そのためマウスで効果のあった薬剤がヒトの臨床試験ではまったく効かない、ということはよくある話です。 この問題を解決するために、僕はペットである犬や猫の臨床試験が重要であると考えています。
意外と知られていませんが、犬や猫は腫瘍や腎臓病などヒトとよく似た病気を自然に発症します(僕ら臨床獣医師の中では常識ですが、お医者さんの知り合いにこの話をするとよく驚かれます)。 つまり、人工的に病気を発症させた実験動物とはまったく異なる自然発症動物モデルとしてペットの犬や猫を捉えることができます。

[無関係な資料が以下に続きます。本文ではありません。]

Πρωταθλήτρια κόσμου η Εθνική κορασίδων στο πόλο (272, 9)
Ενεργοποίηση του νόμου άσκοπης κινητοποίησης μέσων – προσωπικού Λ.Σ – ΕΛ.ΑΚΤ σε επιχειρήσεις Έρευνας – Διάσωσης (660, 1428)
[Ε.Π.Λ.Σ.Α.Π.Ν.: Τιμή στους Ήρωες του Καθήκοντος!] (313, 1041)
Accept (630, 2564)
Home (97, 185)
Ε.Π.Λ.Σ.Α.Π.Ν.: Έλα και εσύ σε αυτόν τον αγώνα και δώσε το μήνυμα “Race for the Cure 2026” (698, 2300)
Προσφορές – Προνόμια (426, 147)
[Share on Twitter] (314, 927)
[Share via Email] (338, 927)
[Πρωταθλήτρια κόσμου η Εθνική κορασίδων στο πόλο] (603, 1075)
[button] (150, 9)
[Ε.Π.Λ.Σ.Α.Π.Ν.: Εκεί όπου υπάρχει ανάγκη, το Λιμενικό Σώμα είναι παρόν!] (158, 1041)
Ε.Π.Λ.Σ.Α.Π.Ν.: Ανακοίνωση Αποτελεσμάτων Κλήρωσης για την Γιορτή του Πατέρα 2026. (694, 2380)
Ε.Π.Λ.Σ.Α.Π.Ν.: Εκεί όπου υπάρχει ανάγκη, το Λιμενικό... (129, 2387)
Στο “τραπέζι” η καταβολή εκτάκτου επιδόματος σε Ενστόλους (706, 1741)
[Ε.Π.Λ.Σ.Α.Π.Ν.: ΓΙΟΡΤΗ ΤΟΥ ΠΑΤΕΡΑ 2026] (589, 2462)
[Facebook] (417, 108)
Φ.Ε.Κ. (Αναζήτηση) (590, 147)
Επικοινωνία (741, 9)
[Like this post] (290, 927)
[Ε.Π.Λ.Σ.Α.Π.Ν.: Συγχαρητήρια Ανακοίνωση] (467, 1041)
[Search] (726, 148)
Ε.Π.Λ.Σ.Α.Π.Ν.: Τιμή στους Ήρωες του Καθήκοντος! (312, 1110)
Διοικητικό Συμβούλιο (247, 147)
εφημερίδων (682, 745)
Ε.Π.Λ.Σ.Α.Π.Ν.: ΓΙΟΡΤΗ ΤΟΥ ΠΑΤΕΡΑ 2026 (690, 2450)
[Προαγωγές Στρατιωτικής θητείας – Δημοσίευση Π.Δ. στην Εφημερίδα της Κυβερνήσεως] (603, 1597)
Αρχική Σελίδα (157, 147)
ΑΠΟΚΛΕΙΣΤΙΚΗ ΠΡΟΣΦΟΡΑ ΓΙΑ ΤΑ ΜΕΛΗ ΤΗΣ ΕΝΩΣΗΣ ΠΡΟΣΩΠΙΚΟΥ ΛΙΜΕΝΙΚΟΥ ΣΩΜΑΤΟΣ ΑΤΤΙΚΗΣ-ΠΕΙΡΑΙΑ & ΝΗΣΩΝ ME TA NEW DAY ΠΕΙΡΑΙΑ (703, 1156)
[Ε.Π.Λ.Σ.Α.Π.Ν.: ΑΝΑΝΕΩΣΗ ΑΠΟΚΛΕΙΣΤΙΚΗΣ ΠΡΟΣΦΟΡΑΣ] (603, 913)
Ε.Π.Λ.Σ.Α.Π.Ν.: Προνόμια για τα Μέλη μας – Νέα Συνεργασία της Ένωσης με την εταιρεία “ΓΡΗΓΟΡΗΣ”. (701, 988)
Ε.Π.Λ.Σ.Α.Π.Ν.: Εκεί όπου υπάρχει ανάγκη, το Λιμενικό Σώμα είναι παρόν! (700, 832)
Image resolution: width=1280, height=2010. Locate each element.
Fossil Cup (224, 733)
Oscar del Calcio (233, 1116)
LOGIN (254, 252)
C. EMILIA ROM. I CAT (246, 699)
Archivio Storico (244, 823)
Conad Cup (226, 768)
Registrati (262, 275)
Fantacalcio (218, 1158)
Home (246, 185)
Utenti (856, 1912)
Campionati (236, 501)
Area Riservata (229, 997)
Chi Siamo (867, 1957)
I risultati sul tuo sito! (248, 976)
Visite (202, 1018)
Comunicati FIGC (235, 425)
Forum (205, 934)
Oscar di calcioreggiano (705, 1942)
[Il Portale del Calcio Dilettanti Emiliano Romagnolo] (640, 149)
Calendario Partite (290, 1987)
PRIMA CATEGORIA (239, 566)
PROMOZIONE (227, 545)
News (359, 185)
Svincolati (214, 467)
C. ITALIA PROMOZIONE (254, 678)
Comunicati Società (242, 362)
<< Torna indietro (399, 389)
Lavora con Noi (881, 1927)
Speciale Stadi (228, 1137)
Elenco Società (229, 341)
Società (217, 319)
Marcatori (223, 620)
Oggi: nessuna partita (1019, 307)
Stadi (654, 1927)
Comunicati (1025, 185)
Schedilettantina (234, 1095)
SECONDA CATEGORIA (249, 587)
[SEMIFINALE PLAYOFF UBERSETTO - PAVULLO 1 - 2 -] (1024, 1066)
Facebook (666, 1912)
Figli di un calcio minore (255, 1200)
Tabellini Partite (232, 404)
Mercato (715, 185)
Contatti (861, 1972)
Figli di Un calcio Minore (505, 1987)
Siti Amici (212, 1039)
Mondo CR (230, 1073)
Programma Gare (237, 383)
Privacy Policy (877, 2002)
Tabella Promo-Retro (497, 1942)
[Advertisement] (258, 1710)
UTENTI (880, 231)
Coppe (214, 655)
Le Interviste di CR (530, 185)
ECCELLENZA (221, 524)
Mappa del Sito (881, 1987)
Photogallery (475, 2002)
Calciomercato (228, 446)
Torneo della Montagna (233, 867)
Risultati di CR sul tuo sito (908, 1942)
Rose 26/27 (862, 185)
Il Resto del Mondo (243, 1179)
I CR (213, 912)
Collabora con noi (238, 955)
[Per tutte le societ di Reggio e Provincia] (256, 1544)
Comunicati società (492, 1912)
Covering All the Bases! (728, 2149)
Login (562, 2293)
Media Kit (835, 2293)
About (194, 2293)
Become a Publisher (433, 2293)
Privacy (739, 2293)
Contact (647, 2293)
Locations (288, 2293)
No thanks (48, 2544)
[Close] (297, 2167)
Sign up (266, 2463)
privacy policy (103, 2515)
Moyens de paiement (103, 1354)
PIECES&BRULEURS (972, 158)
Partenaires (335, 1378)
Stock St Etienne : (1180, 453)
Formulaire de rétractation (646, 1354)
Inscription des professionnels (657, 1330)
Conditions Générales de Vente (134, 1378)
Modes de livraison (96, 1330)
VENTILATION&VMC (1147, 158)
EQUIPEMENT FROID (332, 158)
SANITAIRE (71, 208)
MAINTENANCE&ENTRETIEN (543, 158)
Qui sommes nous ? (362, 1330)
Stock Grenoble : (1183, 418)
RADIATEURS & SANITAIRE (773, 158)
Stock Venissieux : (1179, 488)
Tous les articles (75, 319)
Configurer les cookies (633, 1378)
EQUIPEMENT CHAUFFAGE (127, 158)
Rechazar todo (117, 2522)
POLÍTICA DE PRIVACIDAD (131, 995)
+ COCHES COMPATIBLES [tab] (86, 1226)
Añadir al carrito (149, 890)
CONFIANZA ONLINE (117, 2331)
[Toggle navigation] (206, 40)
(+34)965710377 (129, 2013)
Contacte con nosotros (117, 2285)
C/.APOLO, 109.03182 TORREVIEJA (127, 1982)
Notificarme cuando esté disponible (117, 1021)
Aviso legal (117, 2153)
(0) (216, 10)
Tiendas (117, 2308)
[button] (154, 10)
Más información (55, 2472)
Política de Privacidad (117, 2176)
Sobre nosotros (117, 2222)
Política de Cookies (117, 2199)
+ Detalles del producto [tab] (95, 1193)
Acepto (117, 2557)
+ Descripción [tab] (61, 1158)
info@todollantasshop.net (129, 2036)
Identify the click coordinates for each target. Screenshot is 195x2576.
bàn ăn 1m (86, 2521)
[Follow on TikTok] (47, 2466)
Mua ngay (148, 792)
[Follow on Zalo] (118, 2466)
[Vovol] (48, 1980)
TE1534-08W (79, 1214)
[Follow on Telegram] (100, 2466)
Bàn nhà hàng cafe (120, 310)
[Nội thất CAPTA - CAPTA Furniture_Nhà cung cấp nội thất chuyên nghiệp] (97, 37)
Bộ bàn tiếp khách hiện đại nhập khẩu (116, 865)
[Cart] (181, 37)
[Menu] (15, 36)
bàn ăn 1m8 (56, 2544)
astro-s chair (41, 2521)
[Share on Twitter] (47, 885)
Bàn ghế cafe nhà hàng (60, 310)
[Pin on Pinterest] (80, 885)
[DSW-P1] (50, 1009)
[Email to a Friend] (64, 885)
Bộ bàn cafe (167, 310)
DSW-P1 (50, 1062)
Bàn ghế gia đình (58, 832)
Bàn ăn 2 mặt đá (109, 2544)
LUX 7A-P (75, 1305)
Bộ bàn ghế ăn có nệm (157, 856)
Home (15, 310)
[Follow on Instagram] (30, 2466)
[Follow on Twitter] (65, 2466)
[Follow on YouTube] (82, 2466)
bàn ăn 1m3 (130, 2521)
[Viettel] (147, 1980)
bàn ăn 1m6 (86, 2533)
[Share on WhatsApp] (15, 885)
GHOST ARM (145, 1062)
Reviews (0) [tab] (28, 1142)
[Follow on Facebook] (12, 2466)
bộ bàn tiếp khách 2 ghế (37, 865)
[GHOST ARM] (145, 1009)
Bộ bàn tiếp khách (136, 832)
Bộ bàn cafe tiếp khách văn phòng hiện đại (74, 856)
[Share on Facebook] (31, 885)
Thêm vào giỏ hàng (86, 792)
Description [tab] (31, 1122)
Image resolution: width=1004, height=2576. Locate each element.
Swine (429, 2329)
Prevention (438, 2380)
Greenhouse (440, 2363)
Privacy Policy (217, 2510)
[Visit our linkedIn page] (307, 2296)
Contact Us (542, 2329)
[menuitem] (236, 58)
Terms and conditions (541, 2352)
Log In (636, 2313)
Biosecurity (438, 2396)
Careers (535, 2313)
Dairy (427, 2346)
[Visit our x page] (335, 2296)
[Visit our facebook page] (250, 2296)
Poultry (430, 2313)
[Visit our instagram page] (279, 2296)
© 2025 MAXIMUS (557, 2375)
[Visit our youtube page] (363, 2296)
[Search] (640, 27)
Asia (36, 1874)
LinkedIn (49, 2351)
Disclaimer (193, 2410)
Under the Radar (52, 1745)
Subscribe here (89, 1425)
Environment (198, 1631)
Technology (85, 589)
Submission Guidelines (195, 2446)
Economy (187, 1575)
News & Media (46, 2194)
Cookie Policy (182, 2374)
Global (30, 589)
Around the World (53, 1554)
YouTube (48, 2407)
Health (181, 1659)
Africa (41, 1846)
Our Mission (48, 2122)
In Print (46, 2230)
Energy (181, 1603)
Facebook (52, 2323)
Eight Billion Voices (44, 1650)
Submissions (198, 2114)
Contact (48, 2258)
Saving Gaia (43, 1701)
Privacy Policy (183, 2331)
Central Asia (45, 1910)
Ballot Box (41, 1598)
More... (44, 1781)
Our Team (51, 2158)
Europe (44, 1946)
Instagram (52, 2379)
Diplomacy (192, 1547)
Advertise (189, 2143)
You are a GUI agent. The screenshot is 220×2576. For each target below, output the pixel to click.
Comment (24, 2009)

そしてこれは臨床獣医師の研究者にしかできない研究です。
細胞株や実験動物で効果の確認した新たな治療薬の候補を、いきなりヒトに投与するのではなく、その間に犬や猫の臨床試験を実施することで、ヒトに応用できるかどうかをより高精度に推測することができるのではないかと考えています。
三方よし(売り手よし、買い手よし、世間よし)という哲学が商売や経営でよく言われますが、研究においてもまったく同じことが当てはまります。
「For science」
「For animals」
「For humans」
このWin-Win-Win(三方よし)を目指して、チャレンジングな研究をこれからも進めていきたいです。